0.8 to 1.0 = Excellent

0.6 to 0.8 = Substantial

0.4 to 0.6 = Moderate

< 0.4 = Poor

**Weighted Kappa:** The regular Kappa statistic does not differentiate among disagreements. If a researcher wants to assign a greater weight to one disagreement over another due to greater possible risks, then it becomes a Weighted Kappa. Some disagreements may be more serious then others. Not all data can be differentiated like this, but if it can then this Weighted Kappa can be used to estimate reliability.

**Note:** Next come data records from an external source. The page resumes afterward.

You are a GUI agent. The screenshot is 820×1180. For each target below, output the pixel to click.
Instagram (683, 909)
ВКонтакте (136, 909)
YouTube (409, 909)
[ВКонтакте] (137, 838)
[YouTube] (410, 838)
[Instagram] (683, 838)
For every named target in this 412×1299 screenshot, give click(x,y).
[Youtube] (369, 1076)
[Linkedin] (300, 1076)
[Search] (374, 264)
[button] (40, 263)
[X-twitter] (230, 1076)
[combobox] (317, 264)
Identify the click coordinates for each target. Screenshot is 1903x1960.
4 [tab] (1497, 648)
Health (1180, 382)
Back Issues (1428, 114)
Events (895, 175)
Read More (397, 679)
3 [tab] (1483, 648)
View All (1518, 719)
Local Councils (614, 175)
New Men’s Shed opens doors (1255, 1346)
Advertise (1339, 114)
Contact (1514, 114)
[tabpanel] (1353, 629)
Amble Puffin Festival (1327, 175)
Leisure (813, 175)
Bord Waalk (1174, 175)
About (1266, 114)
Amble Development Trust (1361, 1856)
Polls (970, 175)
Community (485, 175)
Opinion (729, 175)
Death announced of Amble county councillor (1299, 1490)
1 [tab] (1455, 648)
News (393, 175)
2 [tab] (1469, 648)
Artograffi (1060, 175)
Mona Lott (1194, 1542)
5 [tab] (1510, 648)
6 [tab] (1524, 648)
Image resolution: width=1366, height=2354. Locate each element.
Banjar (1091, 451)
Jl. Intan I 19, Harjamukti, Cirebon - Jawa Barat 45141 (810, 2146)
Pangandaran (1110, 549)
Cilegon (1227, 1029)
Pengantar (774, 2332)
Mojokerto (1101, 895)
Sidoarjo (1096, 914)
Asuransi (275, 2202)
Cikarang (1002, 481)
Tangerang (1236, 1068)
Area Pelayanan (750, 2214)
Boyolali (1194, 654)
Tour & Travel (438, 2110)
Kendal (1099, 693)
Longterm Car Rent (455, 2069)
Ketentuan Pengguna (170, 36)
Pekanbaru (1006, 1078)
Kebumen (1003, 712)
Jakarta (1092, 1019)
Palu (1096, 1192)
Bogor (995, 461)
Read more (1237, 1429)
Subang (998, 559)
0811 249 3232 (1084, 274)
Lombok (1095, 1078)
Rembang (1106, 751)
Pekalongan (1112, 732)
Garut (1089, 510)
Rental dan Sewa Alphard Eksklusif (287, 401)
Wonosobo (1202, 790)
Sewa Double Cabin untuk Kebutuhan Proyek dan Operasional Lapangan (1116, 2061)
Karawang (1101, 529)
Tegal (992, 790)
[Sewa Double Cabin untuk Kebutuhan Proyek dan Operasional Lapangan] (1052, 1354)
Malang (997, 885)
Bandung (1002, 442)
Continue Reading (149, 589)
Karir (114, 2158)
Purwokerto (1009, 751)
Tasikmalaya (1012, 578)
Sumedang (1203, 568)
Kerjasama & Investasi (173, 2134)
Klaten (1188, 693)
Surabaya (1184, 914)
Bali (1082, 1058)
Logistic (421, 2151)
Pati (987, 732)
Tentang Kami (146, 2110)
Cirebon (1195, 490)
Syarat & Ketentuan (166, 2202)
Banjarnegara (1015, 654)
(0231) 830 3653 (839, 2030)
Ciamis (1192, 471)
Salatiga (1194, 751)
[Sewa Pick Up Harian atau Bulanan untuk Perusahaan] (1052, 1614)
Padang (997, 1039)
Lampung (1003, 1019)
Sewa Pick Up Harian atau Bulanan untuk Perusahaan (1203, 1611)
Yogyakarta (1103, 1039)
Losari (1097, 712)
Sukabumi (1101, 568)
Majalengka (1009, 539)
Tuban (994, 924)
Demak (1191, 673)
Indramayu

**Intraclass Correlation Coefficient (ICC):** The ICC is a reliability coefficient. It calculates the variance in scores and is able to reflect both degree of correspondence and agreement between ratings. It ranges from 0 to 1.0. The ICC is a measure of reliability designed primarily for parametric variables (interval or ratio data), which are continuous, such as range of motion measurements, height, weight, etc. The interpretation of scores has been suggested as:

1.0 = Perfect

0.9 to 1.0 = Excellent

0.75 to 0.9 = Good

0.5 to 0.75 = Moderate

< 0.5 = Poor

**Correlation:** Correlation is a measure of association and not agreement (reliability measures agreement). It indicates the linear relationship between variables and ranges from -1 to 0 to 1 and is measured by coefficients (Pearson or Spearmans). The closer the variable is to 1, the stronger the positive correlation and the closer to -1 the stronger the negative correlation. For the most part a zero indicates no correlation at all between the variables. Correlation sizes have been defined as:

+/- 0.1 to 0.3 = Small

+/- 0.3 to 0.5 = Medium

+/- 0.5 to 1.0 = Large

Correlation Coefficients: Statistics that quantitatively describe the strength and direction of a relationship between two variables.

**Reference:** Portney LG, Watkins MP (2000), Foundations of Clinical Research: Applications to Practice. Upper Saddle River: Prentice-Hall, Inc.